What the exercise asks — Copy every record below exactly as it stands.
---------------
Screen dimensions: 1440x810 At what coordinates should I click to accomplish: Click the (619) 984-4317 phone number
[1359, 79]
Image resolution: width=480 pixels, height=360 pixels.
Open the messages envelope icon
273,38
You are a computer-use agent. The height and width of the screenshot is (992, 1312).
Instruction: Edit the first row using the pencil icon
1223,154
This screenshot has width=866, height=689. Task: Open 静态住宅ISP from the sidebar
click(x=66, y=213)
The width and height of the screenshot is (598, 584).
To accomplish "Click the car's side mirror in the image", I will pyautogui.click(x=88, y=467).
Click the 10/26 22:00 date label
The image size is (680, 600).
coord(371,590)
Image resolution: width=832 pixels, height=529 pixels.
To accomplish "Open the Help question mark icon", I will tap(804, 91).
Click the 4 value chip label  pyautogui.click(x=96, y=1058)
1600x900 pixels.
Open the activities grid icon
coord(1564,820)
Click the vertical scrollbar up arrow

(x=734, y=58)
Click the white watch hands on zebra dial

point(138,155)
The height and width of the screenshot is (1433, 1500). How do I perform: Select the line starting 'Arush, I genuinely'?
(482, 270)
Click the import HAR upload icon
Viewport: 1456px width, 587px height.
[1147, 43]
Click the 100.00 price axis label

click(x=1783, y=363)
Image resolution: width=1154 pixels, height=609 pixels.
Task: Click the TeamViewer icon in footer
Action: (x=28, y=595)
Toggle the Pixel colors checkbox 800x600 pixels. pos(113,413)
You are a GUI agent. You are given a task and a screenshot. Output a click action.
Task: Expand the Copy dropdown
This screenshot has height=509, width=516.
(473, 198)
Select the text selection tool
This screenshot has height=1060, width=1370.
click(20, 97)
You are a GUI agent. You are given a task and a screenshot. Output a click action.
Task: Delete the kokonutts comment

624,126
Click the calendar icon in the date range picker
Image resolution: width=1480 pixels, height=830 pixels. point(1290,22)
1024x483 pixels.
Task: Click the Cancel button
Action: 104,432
---------------
Solved problem —
Screen dimensions: 1440x810 At what coordinates should I click to accomplish: Click the (619) 984-4317 phone number
[1359, 79]
Image resolution: width=480 pixels, height=360 pixels.
Open the messages envelope icon
273,38
You are a computer-use agent. The height and width of the screenshot is (992, 1312).
Instruction: Edit the first row using the pencil icon
1223,154
This screenshot has width=866, height=689. Task: Open 静态住宅ISP from the sidebar
click(x=66, y=213)
The width and height of the screenshot is (598, 584).
To accomplish "Click the car's side mirror in the image", I will pyautogui.click(x=88, y=467).
Click the 10/26 22:00 date label
The image size is (680, 600).
coord(371,590)
Image resolution: width=832 pixels, height=529 pixels.
To accomplish "Open the Help question mark icon", I will tap(804, 91).
Click the 4 value chip label  pyautogui.click(x=96, y=1058)
1600x900 pixels.
Open the activities grid icon
coord(1564,820)
Click the vertical scrollbar up arrow

(x=734, y=58)
Click the white watch hands on zebra dial

point(138,155)
The height and width of the screenshot is (1433, 1500). How do I perform: Select the line starting 'Arush, I genuinely'?
(482, 270)
Click the import HAR upload icon
Viewport: 1456px width, 587px height.
[1147, 43]
Click the 100.00 price axis label

click(x=1783, y=363)
Image resolution: width=1154 pixels, height=609 pixels.
Task: Click the TeamViewer icon in footer
Action: (x=28, y=595)
Toggle the Pixel colors checkbox 800x600 pixels. pos(113,413)
You are a GUI agent. You are given a task and a screenshot. Output a click action.
Task: Expand the Copy dropdown
This screenshot has height=509, width=516.
(473, 198)
Select the text selection tool
This screenshot has height=1060, width=1370.
click(20, 97)
You are a GUI agent. You are given a task and a screenshot. Output a click action.
Task: Delete the kokonutts comment

624,126
Click the calendar icon in the date range picker
Image resolution: width=1480 pixels, height=830 pixels. point(1290,22)
1024x483 pixels.
Task: Click the Cancel button
Action: 104,432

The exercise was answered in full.